En la tumba de un cementerio se leía esa inscripción: "Doña Gualberta de la Guerra. + 9-9-1899. ¿Veis cómo estaba muy malita; y nunca lo creíais". Como podéis suponer, la tal Gualberta pasó su existencia terrena pregonando su dolencias.
En alguna ocasión, hemos insistido en la importancia de saber aguantar, de no agriar la convivencia con nuestras continuas quejas. El vivir siempre gimiendo, no solo no elimina el sufrimiento, más bien lo aumenta, porque nos obsesionamos con nuestros problemas.
Pero existen ocasiones en las que parece del todo necesario manifestar el dolor, quejarse; que alguien nos escuche.

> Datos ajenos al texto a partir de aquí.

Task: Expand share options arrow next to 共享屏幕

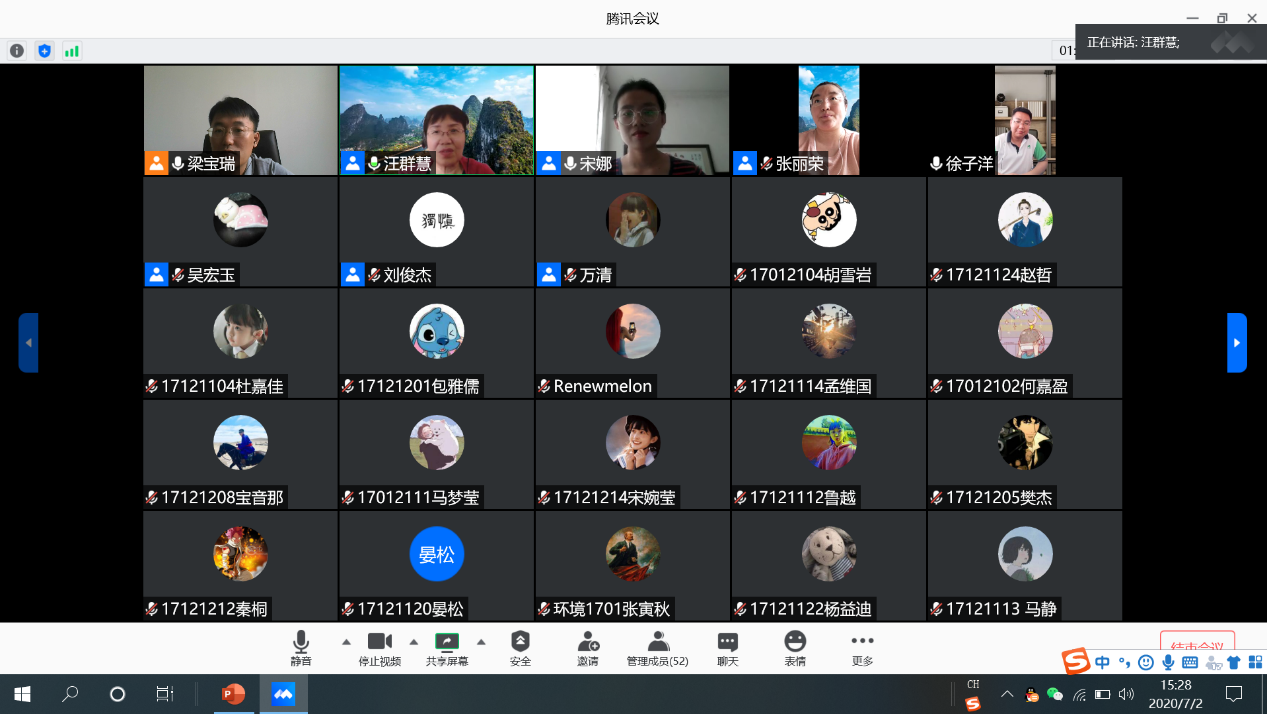Action: (x=481, y=642)
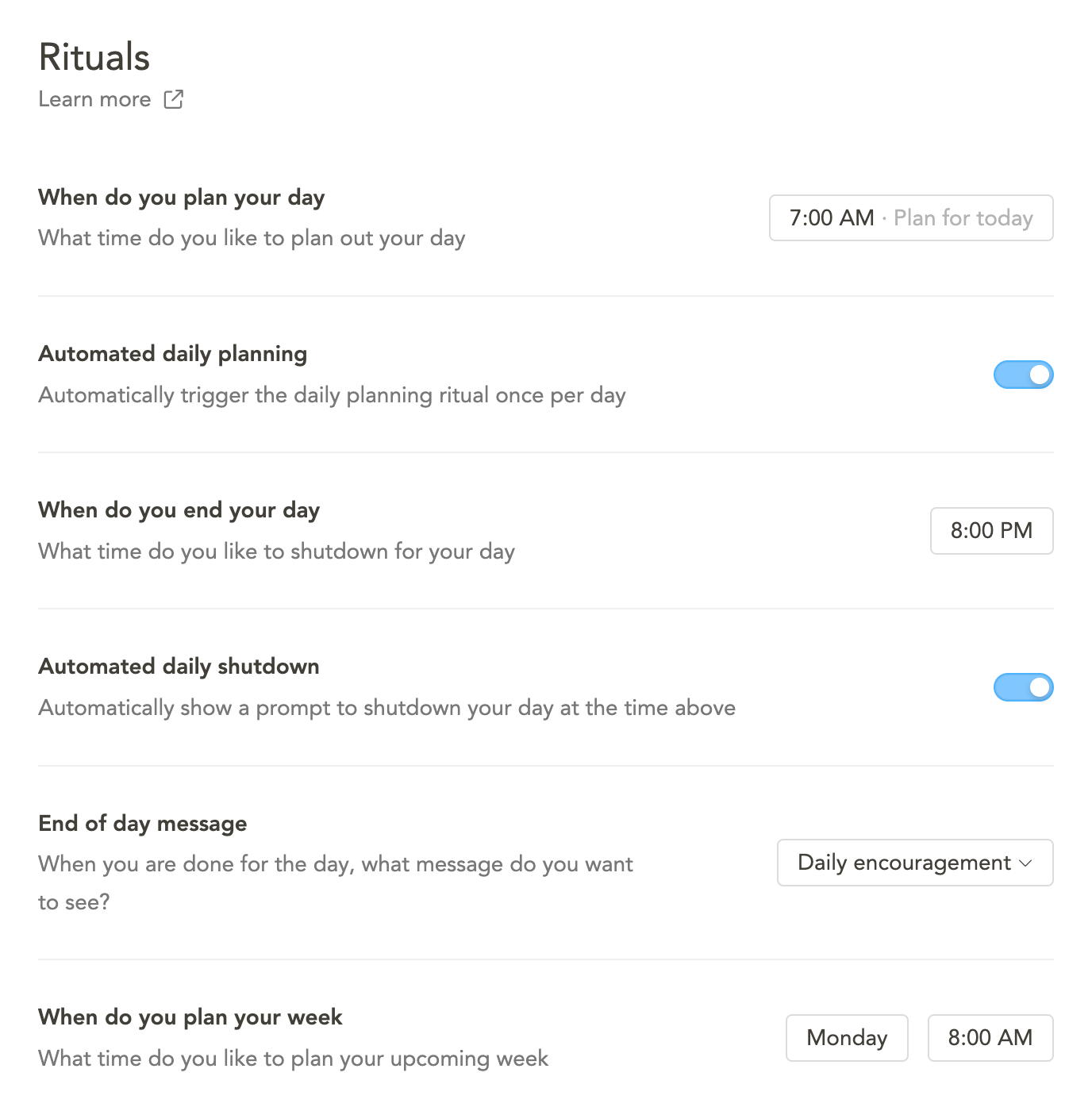The image size is (1092, 1111).
Task: Change the 8:00 PM end of day time
Action: pos(991,530)
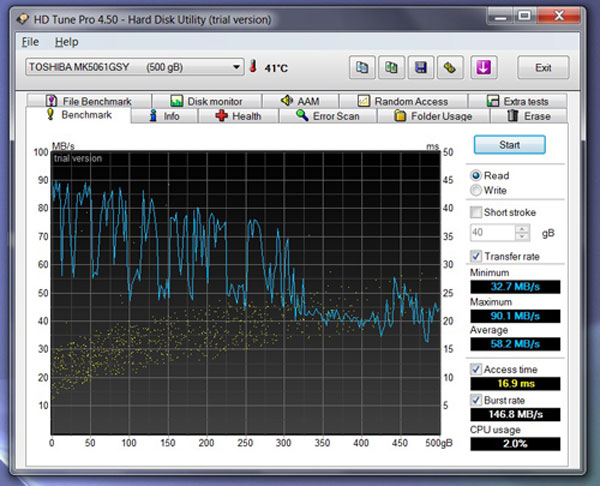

Incluso la fe madura debe perder el miedo a quejarse. Puede uno decir con el salmista: "¿Hasta cuándo, Señor, hasta cuándo?" Incluso no sería contrasentido hablar de impaciencia en la esperanza. Es cierto que no nos resuelve todo esta oración quejumbrosa. Pero también Jesús se quejaba ante el Padre en la oración del Huerto. Nos refugiamos en Dios no porque nos quitará el dolor o nos dará una explicación de nuestros sufrimientos, sino porque confiamos en Él; sabemos que nos quiere, aunque no entendamos nada de nada. ¡Señor, por algo nos habrás creado; yo sé que Tú eres bueno!
Un labrador sesteaba a la sombra de una encina, y mientras le llegaba el sueño, pensaba: "¿Para qué habrá puesto Dios estas bellotas tan pequeñas en un árbol tan grande, mientras esos melones tan grandes, se arrastran en unas plantas tan pequeñas?" Y así se durmió. Poco después, el golpe de una bellota sobre la nariz lo despertó. ¡Qué bien hace Dios las cosas! - exclamó.
Más vale no darle vueltas a los misterios, porque es difícil que nos convenzamos, como el aldeano del cuento. Es mejor quedarnos callados ante el enigma, y decir como San Pablo: "¡Qué insondables son tus decisiones, Señor!" O exclamar con Isaías: "Mis caminos no son vuestros caminos". La réplica dolorosa ante un Dios que nos ama ha de abrir el corazón a la esperanza. Cuando uno practica este tipo de oración, ni le echa la culpa a Dios del mal que padece, ni siquiera se resigna diciendo: el Señor lo permite.
Lo que expresa en sus quejas es: nada entiendo del mal; no sé por qué me ha de pasar esto; cada vez lo comprendo menos, pero confío en Ti, Señor, porque un día te entregué mi corazón. No quedaré confundido para siempre.
Conocí a un hombre fuerte; jamás le oí quejarse de nada: ni en lo físico ni en lo espiritual. Pero un día escuché sus lamentos cuando pensaba que Dios sólo le oía. Aquel señor creció en mi aprecio desde aquella ocasión.